Grandfather died and you sing
so loud you can hear it
on the stairs.

And I sang one after the other
all the songs he sang when he was young
and when he was ninety,
with death
waiting in a corner behind a picture
in a workshop as wretched
as any when he was young.

I sang for the last time
between walls
black from soot,
where he had suffered for thirty years
and where he was taken
without pain
in his sleep by death.
Who one night came silently out
from behind a painting in the corner.


I’LL OPEN THE WINDOW

Our embrace lasted too long.
We loved right down to the bone.
I hear the bones grind, I see
our two skeletons.

Now I am waiting
till you leave, till
the clatter of your shoes
is heard no more. Now, silence.

Tonight I am going to sleep alone
on the bedclothes of purity.
Aloneness
is the first hygienic measure.
Aloneness
will enlarge the walls of the room,
I will open the window
and the large, frosty air will enter,
healthy as tragedy.
Human thoughts will enter
and human concerns,
misfortune of others, saintliness of others.
They will converse softly and sternly.

Do not come anymore.
I am an animal
very rarely.

I TALK TO MY BODY

My body, you are an animal
whose appropriate behovior
is concentration and discipline.
An effort
of an athlete, of a saint, and of a yogi.

Well trained,
you may become for me
a gate
through which I will leave myself
and a gate
through which I will enter myself.
A plumb line to the center of the earth
and a cosmic ship to Jupiter.

My body, you are an animal
from whom ambition
is right.
Splendid possibilities
are open to us.

***

"The goal of words in poetry is to grow up to the contents, yet that goal cannot ever be attained, for only a small part of the psychic energy which dwells in a poet incarnates itself in words. In fact, every poem has the right to ask for a new poetics. This is created only once to express the contents, also given only once, of a poem. Style is the enemy of the poet. and its greatest merit would be non-existence. We could say in paradoxical abbreviation that a writer has two tasks. The first--to create one's own style. The second--to destroy one's own style. The second is more difficult and takes more time."
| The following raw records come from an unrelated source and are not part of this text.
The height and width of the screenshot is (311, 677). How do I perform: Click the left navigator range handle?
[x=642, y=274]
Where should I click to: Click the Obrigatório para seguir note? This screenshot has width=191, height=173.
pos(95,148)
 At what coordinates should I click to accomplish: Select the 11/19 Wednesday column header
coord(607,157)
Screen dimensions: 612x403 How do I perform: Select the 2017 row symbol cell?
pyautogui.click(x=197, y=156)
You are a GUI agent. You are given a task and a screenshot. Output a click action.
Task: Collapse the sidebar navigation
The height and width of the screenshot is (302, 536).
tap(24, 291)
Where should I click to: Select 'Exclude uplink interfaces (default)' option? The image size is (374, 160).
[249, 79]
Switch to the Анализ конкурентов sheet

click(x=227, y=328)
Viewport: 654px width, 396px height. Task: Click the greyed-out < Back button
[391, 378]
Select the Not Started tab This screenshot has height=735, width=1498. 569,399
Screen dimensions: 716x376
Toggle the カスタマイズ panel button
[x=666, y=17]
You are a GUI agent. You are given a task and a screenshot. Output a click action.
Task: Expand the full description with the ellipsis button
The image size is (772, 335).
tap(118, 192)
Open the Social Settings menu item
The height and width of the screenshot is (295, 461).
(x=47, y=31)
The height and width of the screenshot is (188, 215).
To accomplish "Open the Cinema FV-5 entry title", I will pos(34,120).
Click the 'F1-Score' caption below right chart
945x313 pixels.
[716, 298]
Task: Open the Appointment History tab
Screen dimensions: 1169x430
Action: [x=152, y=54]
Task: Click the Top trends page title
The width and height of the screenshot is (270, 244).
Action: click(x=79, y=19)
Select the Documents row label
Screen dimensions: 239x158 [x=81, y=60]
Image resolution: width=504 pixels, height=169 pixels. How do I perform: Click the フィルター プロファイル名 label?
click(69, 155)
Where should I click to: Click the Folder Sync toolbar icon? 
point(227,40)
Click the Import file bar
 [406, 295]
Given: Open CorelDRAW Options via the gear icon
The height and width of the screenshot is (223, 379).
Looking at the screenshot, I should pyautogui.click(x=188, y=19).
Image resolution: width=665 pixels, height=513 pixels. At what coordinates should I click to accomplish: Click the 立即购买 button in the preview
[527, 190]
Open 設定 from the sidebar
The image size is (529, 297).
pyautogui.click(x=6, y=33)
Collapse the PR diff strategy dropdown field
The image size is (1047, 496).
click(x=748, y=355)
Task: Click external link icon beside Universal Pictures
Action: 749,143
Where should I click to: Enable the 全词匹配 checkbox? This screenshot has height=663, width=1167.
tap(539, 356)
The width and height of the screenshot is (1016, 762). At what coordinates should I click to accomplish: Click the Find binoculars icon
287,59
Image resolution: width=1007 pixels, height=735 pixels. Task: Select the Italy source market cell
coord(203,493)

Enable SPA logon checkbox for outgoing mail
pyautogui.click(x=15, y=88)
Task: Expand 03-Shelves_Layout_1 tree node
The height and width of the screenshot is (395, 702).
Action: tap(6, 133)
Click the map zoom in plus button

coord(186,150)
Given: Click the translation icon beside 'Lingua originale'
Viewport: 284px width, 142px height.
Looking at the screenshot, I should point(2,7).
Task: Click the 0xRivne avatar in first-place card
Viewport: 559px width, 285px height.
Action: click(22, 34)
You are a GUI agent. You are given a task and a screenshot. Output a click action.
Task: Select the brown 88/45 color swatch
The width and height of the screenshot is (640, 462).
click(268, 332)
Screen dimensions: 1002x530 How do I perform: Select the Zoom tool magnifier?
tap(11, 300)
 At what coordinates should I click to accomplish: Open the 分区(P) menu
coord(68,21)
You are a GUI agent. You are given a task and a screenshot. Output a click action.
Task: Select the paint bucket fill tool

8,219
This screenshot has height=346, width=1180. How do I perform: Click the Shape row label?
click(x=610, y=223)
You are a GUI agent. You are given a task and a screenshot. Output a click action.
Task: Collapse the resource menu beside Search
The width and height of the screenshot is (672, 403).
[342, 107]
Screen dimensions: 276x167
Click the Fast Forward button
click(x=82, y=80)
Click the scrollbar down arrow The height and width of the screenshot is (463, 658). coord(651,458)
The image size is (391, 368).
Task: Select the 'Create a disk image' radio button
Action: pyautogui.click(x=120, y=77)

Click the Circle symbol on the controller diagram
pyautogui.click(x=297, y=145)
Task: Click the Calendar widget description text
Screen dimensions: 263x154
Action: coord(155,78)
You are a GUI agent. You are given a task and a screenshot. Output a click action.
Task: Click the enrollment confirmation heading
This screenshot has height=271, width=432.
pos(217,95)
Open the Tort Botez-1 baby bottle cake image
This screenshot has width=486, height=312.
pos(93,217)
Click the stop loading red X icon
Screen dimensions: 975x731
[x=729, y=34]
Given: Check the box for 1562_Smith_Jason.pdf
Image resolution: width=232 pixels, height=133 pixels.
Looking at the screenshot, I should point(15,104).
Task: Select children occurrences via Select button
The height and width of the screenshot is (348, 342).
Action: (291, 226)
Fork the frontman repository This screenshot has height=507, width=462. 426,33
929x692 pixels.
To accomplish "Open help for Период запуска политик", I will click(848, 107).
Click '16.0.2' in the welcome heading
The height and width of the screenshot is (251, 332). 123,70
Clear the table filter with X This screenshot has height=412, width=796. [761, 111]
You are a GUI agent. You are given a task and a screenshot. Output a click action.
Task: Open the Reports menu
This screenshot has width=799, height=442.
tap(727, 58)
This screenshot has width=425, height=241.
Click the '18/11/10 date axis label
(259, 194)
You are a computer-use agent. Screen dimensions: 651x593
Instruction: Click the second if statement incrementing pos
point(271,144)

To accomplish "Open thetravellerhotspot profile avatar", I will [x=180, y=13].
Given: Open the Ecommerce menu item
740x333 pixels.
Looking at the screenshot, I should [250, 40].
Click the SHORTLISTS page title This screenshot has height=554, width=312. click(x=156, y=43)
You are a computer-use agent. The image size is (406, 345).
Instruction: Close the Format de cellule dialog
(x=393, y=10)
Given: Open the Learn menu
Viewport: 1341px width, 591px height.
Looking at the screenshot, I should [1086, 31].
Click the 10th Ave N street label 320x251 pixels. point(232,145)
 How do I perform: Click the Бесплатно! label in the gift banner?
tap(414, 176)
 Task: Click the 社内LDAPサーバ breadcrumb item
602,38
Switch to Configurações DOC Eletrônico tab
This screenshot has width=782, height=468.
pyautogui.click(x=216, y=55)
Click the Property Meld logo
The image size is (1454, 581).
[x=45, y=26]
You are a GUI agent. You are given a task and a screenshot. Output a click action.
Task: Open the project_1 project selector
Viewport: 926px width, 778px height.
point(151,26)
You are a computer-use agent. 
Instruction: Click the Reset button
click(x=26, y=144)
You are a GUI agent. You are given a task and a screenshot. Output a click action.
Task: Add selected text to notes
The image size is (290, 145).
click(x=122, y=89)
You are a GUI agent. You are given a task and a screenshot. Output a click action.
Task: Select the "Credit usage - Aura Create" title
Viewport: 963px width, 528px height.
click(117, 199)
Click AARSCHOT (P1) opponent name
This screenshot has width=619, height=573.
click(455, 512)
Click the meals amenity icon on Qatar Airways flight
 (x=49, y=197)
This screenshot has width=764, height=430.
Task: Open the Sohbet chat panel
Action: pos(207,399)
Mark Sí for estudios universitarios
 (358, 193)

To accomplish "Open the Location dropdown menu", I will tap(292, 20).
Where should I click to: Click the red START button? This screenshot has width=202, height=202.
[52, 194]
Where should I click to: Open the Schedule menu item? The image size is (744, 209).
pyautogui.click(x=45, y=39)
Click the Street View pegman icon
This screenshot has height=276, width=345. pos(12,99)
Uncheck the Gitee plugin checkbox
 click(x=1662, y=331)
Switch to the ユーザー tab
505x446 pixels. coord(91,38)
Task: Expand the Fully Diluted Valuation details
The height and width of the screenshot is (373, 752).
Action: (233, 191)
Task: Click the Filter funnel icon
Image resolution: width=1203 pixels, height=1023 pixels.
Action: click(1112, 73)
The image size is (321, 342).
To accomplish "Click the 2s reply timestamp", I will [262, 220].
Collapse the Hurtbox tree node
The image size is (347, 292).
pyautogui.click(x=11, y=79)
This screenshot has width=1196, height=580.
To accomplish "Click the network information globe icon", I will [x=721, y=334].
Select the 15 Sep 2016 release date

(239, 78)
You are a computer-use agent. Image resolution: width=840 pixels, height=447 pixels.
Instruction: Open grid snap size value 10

Selected poems from "Talking to my Body" and other unknown titles.

2 comments:

Katherine A said...

Eva, I would like to buy you Anna's book, Talking to My Body. Or make you copies. I don't have it but will buy it. She reminds so much of you. Her force, uncertainty, yet knowingness, and how there are no excess words in her work. The title also I like and makes me think of you.